For a marriage to succeed, each party must make two commitments. One commitment is to the person they are marrying. But given the sinful state of our hearts, the one commitment is not enough. There will be times when the other person is not attractive to us. Our spouse will hurt us, inconvenience us, demand from us. And if our commitment is only to the person, the marriage will start to unravel. Why? Our love was at the shallowest level; the eros level. We loved because there was something attractive in the other person.

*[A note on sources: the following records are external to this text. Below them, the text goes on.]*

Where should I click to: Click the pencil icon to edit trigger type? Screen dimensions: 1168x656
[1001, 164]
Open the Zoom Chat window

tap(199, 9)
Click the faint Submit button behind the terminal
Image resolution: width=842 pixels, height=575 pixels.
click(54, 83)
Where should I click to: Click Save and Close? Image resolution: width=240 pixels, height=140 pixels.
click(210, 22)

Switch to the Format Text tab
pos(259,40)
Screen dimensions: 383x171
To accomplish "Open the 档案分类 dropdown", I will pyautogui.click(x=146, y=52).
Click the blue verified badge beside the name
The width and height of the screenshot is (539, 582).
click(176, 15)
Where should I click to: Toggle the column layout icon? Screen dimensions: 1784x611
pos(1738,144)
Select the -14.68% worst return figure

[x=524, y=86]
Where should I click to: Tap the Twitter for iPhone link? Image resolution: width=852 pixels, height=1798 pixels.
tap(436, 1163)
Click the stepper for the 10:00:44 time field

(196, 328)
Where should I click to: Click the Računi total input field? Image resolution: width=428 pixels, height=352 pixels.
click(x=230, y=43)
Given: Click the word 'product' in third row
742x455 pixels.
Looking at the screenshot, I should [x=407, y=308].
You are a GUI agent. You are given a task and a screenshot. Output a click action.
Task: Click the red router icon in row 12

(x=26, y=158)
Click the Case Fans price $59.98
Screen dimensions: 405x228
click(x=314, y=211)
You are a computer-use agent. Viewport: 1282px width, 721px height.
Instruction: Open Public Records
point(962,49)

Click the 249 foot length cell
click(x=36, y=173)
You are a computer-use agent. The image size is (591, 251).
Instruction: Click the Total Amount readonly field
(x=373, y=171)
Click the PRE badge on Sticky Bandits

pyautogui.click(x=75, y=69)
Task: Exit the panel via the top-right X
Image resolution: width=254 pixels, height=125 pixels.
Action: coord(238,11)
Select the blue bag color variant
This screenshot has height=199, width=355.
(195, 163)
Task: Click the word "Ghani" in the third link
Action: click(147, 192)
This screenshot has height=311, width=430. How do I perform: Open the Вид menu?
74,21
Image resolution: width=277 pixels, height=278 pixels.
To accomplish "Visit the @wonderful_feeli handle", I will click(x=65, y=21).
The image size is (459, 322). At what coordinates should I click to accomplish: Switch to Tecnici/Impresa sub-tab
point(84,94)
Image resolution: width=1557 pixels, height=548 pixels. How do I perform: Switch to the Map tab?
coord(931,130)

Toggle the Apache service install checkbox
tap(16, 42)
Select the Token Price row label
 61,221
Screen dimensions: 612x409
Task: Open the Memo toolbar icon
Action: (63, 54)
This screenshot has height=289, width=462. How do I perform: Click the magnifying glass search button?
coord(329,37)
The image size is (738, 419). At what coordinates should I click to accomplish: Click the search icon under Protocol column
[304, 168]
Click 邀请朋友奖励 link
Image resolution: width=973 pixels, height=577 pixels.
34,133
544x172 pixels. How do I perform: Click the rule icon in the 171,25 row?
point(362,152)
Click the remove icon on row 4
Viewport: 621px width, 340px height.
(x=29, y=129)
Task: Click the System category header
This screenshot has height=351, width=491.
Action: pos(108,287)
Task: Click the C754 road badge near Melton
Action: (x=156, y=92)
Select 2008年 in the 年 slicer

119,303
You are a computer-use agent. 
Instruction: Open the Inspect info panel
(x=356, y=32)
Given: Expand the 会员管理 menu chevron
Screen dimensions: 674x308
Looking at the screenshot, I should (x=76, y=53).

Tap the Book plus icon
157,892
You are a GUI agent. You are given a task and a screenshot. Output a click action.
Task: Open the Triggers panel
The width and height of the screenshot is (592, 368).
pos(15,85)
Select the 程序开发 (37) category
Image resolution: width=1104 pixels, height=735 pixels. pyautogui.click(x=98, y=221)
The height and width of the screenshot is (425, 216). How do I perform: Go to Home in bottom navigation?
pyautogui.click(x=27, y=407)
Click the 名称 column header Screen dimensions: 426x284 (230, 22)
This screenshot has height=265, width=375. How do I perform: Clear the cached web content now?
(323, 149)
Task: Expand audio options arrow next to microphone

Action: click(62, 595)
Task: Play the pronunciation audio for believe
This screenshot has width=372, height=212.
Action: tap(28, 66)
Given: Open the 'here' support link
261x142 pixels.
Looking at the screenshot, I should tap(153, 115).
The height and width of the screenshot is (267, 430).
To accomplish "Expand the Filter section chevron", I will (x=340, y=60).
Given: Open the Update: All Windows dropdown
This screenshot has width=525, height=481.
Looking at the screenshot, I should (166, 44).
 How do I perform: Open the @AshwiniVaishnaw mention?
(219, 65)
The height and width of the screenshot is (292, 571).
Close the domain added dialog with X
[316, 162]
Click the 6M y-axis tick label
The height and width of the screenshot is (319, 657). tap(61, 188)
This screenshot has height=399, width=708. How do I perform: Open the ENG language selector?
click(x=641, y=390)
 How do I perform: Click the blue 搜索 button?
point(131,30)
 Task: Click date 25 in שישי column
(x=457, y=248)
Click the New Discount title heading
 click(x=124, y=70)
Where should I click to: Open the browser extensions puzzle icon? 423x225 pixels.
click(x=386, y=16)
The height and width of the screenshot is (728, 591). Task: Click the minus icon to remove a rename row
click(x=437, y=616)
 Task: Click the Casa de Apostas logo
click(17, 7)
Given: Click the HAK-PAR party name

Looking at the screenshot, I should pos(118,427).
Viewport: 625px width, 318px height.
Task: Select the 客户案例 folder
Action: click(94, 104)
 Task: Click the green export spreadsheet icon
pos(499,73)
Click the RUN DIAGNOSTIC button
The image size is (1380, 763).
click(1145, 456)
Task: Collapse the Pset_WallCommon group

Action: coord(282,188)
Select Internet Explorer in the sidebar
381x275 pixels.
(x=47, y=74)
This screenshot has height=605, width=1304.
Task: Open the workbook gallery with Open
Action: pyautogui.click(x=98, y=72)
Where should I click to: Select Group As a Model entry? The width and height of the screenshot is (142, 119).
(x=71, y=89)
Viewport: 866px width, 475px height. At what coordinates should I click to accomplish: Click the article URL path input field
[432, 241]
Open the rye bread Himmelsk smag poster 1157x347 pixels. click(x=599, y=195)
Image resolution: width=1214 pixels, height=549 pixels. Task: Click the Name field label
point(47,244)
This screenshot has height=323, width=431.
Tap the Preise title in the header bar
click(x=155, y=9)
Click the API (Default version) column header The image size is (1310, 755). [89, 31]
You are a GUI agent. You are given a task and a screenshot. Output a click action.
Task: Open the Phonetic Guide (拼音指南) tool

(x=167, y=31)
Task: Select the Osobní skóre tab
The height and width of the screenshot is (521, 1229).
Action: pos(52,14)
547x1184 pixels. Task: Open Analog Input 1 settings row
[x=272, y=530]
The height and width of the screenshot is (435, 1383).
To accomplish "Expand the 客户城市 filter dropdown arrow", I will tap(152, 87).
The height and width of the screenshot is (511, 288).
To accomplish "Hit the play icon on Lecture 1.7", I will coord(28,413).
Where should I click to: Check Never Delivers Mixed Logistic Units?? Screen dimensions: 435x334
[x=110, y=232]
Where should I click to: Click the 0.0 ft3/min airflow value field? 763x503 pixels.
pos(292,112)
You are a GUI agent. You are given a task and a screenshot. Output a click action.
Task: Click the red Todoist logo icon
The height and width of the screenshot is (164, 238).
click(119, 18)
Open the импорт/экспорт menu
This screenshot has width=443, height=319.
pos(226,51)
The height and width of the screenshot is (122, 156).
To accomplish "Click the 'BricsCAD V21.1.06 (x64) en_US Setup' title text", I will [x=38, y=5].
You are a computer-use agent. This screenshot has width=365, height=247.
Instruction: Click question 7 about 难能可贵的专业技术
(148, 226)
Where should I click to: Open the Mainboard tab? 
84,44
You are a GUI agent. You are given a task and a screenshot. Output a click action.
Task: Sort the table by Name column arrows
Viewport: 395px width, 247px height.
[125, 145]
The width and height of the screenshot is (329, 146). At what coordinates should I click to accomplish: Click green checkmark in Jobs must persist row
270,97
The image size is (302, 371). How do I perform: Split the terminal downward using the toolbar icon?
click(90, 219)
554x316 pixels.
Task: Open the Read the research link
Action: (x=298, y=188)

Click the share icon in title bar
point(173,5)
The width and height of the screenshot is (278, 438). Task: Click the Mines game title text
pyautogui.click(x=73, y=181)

But if a marriage is to succeed, there must be a second commitment. That second commitment is to the institution of marriage. That is to say, not only are we committed to the person themselves, we are committed to the success of our marriage regardless of the other person. We see this commitment to our vows and to the other person as an outworking of our love for Christ. Thus we start to move toward an agape love. Agape love loves not because of the attractiveness of the object of love but because of the character of the lover. Agape love is a decision that flows out of the character of the first party. And this commitment to the institution of marriage not only matures us, it moves our marriage past many trials. Agape love makes a stronger marriage.
Just as many marriages bump along because the parties have only made the first commitment to each other, so many Christians only love the bride of Christ, the church, as it is attractive to them. They have an eros type love. We love our church because of how attractive it is to us.
But at some point, when the honeymoon wears off with the church, we will discover that the bride has some spots that are not attractive. The question for us at that point is this: “Will we love her with an shallow, eros love or will we love her with an agape love.” Will we be committed to the church Christ as she can serve us or will we be committed to serve her. Since love builds up, will we seek to build her up or will we come to take? When she fails to meet our needs, will we complain and withdraw or will we go back to God for more resources to give to her.
Jesus loves his bride, the institutional church. Many of her critics excel in pointing out her flaws. And then they withdraw. They love with an eros love. Any godly husband will seek to build up his wife not tear her down. He will be committed to her and the institution of marriage. Many older Christians need a proper view of the church as presented in the Bible. A godly Christian will have a commitment and a love for his church and the institution of the church itself.
As shepherds of New Covenant, we have made a commitment to build this local church, not just attend it. But we also need to pass on that commitment to others. The fleshly Christian will come to be served. Over time, we want to disciple others, based on the agape love they have been shown by Christ, to have an agape love for his bride, the local church.